Erreurs par phase

Erreurs par phase

Inventaire structuré des patterns d'erreurs récurrents phase par phase — early, mid, pré-bulle, bulle, ITM, table finale, heads-up — tous liés à un décalage stratégie/contexte.

S3.16 – Erreurs par phase : patterns

Chaque phase de tournoi possède ses propres pièges. Ce ne sont pas toujours des erreurs techniques évidentes, mais des patterns récurrents liés à une mauvaise lecture du contexte ou à une inertie stratégique. Identifier ces erreurs par phase permet non seulement de les éviter, mais aussi de comprendre pourquoi certains tournois "dérapent" sans qu'aucune main isolée ne semble catastrophique.

Early game et mid game : les deux premières sources

En early game, l'erreur dominante est la sur-implication. Beaucoup de joueurs surestiment la valeur d'un double-up précoce et acceptent des spots à haute variance sans edge clair. À l'inverse, une autre fuite fréquente est l'auto-pilot total : jouer mécaniquement sans observer les profils ni les erreurs flagrantes du field. Dans les deux cas, l'EV se perd — soit par excès de risque, soit par sous-exploitation des opportunités disponibles.

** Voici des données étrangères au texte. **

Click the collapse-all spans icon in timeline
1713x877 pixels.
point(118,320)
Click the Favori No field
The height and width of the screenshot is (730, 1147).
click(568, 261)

En mid game, le pattern le plus coûteux est la perte de structure. Les joueurs continuent à jouer comme en early game alors que les blindes pèsent davantage, ou inversement basculent trop tôt dans une logique short stack alors qu'ils ont encore de la marge. Cette mauvaise synchronisation entraîne des opens mal calibrés, des défenses hors de position excessives et des bluffs mal choisis. Le mid game punit particulièrement les stratégies figées dans le temps.

Pré-bulle et bulle : la zone de distorsion

La pré-bulle concentre probablement le plus grand nombre d'erreurs stratégiques en volume. Le sur-fold généralisé, la paralysie décisionnelle et la peur irrationnelle de bust dominent. Beaucoup sacrifient une énorme EV future pour sécuriser un min-cash. À l'inverse, certains forcent une agression non ciblée et se heurtent à des ranges très fortes. Le manque de lecture fine des stacks et des incitations est ici le facteur commun.

À la bulle, les erreurs se polarisent. Les short stacks attendent trop longtemps et perdent leur fold equity. Les middle stacks refusent des spots nécessaires. Les gros stacks tombent dans l'excès de confiance et affrontent inutilement d'autres gros stacks. Le pattern commun à ces trois cas est une mauvaise gestion asymétrique du risque — les coûts d'une erreur sont bien supérieurs aux bénéfices perçus, et pourtant les erreurs se produisent.

ITM et table finale : les erreurs de progression

En ITM early, l'erreur la plus fréquente est l'inertie post-bulle. Beaucoup continuent à jouer sous ICM maximal alors que la dynamique a changé — laissant passer des opportunités évidentes. À l'inverse, certains surcompensent et jouent trop large, confondant fin de la pression de bulle et absence totale de risque. L'EV se perd par manque d'ajustement rapide dans les deux cas.

En ITM middle, les erreurs sont plus subtiles mais très coûteuses. Sur-jouer des mains correctes, s'entêter dans des confrontations marginales contre des regs, ou mal gérer la taille des pots sont des fuites classiques. Le pattern dominant est l'incapacité à accepter que certaines mains doivent être jouées de manière défensive — voire abandonnées tardivement quand une ligne forte adverse le justifie.

À la table finale, l'erreur majeure est la mauvaise compréhension de l'ICM : soit ignoré, soit sur-respecté. Forcer des spots EV chips positifs mais EV monétaire négatifs, ou refuser toute agression même à faible risque ICM, sont deux faces du même problème — une lecture incomplète des enjeux réels.

En heads-up, le pattern le plus destructeur est la rigidité. Continuer à appliquer une stratégie standard sans s'adapter rapidement aux tendances adverses coûte énormément d'EV. À l'inverse, sur-réagir à court terme crée une instabilité dangereuse. Le heads-up punit doublement — la rigidité et l'instabilité — seule l'adaptation mesurée est récompensée.

Ces erreurs ont un point commun : elles ne viennent pas d'un manque de connaissance, mais d'un décalage entre la stratégie et la phase réelle du tournoi. Corriger ces patterns demande moins d'ajouts techniques que de clarté contextuelle — et une capacité à reconnaître où l'on en est vraiment dans le tournoi.